[Stored records]
********************

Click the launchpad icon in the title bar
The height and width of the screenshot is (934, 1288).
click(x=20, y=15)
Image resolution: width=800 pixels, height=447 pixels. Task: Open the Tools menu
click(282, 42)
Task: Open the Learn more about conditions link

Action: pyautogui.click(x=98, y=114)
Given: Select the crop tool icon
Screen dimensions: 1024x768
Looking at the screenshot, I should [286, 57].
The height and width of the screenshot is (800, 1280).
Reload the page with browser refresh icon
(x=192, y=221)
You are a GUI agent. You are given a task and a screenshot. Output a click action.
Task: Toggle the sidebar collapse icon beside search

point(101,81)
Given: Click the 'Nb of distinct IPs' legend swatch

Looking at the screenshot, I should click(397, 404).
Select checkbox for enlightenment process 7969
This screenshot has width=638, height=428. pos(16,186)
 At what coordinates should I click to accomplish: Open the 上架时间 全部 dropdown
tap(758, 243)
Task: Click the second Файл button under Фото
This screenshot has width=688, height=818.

********************

*TO DO*: The line containing "Given: Select the crop tool icon" and all lines after it, to the end of the records, are to be output exactly and alone.

*WRITTEN SOLUTION*:
Given: Select the crop tool icon
Screen dimensions: 1024x768
Looking at the screenshot, I should [286, 57].
The height and width of the screenshot is (800, 1280).
Reload the page with browser refresh icon
(x=192, y=221)
You are a GUI agent. You are given a task and a screenshot. Output a click action.
Task: Toggle the sidebar collapse icon beside search

point(101,81)
Given: Click the 'Nb of distinct IPs' legend swatch

Looking at the screenshot, I should click(397, 404).
Select checkbox for enlightenment process 7969
This screenshot has width=638, height=428. pos(16,186)
 At what coordinates should I click to accomplish: Open the 上架时间 全部 dropdown
tap(758, 243)
Task: Click the second Файл button under Фото
This screenshot has width=688, height=818.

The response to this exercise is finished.